XVC State Machine

Posted on 2022-12-10 :: Tags: xvc, rust, finite state machines, state machines, pipeline, programming

I began writing Xvc’s pipeline and dependency handling. The best way to handle dependency states seems to be through a state machine. A state machine is a simple abstraction that shows state changes with respect to inputs. It can also have outputs for these state changes. There are some varieties of this, but Xvc’s state machine (SM) is a simple one.

I first tried to use the rust-fsm library, but it became apparent that Xvc pipeline steps’ states are tied to XvcRoot. That is, if we are to check the presence of a file or the value of a parameter, we have to do it relative to the repository root. The root directory should be taken into consideration in every transition.
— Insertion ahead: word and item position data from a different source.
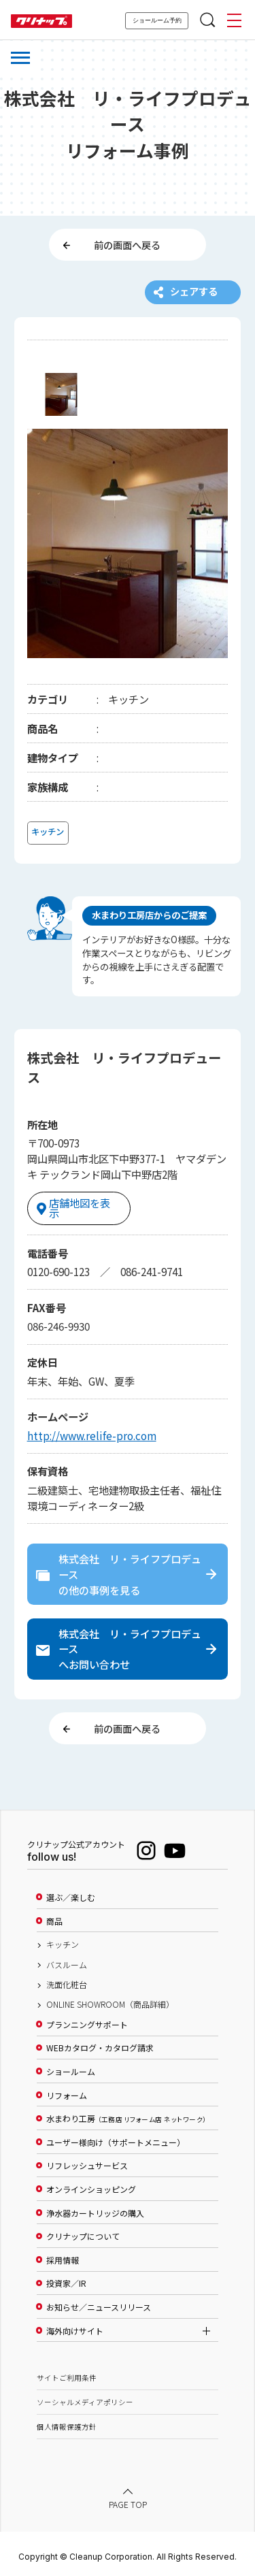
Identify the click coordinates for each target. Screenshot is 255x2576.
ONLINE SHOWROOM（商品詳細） (110, 2000)
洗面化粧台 (66, 1979)
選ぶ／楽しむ (70, 1892)
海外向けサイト (74, 2326)
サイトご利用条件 (67, 2373)
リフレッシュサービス (87, 2161)
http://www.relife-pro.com (91, 1429)
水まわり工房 (126, 2114)
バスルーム (66, 1960)
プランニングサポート (87, 2020)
I checked the code and noticed that the FSM is actually very simple. I copied it, added &XvcRoot to the transition and output functions in the trait definition, and implemented it for XvcOutput, XvcDependency, and XvcStep.
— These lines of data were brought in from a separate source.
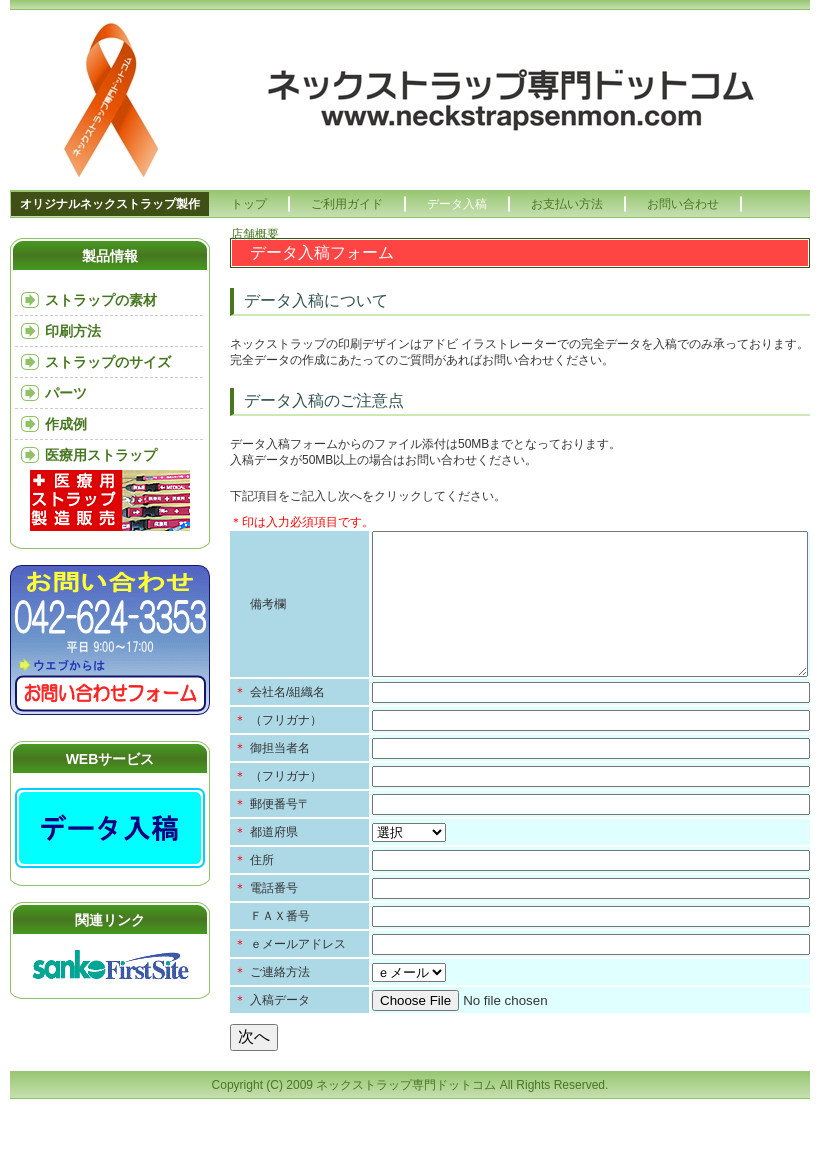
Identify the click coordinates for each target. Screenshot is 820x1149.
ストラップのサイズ (108, 362)
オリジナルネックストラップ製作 (110, 204)
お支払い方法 (567, 204)
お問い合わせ (683, 204)
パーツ (66, 393)
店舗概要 (255, 234)
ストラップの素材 (101, 300)
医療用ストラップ (101, 455)
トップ (249, 204)
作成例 (66, 424)
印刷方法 (73, 331)
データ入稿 (457, 204)
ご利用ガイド (347, 204)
These are the constituents of a pipeline. A pipeline is composed of an XvcStep that defines a command, and each step can have multiple XvcDependency and XvcOutput definitions. For each of these structs, I’ve added fields that represent their current state.

For example, an XvcOutput can be Missing, Found, Old, or Ok. An XvcStep that produces this XvcOutput doesn’t check the dependency content hash if an output is missing. However, if an XvcOutput is Found, the XvcStepStateMachine checks the XvcDependency states and their modification times to see if they have changed since the output was generated. An XvcStep is invalidated when an XvcOutput is Missing or an XvcDependency has changed after the last command run.

Unlike DVC, I added the ability for an XvcStep to depend on other XvcSteps. They communicate through outputs. I’ve added XvcDependency::Step(XvcStep) to the XvcDependency definition. I’m also planning XvcDependency::Pipeline(XvcPipeline) to allow steps to depend on other pipelines, so that pipelines can be run in order.

Currently, the following are included as XvcDependency:

File: A (binary or text) file in the repository. If the metadata (size and modification time) or the content changes, the dependent step becomes invalidated.
Directory: A directory that contains files. If a file is added to or removed from the directory, or any of the files are changed, the associated step becomes invalidated.
Glob: A glob such as my-data/*.png. If the list of files changes or their content has changed, the associated step becomes invalidated.
Parameter: Xvc can parse YAML, TOML, and JSON files and get the values of variables. It’s possible to define these (hyper)parameters as dependencies.
URL: An HTTPS URL, which is checked first by metadata and then by content to see whether it has changed.
Step: A previously defined step; if it’s invalidated, the depending step also becomes invalidated.

Additionally, I’m planning to add the following items to Xvc as dependencies:

Lines {path, begin, end}: Lines in a text file. This can be used for general-purpose input tracking. If the given lines in a file are changed, the dependent step becomes invalidated.
Regex {path, regex}: If the regular expression result on the file changes, the dependent stage becomes invalidated.
Pipeline { name }: If any of the steps in a pipeline is invalidated, the pipeline is also invalidated, or the step that depends on this pipeline becomes invalidated.

Each of these dependencies is checked minimally; that is, when their size on disk is detected to have changed, they are considered changed without checking the content hash. It needs a very detailed state machine to track the changes without bugs.

I’ve noticed that if I can write such a state machine, most of the I/O operations can be done in parallel. If two steps do not depend on each other in the dependency graph, they can be run in parallel. The state machine’s granularity allows this.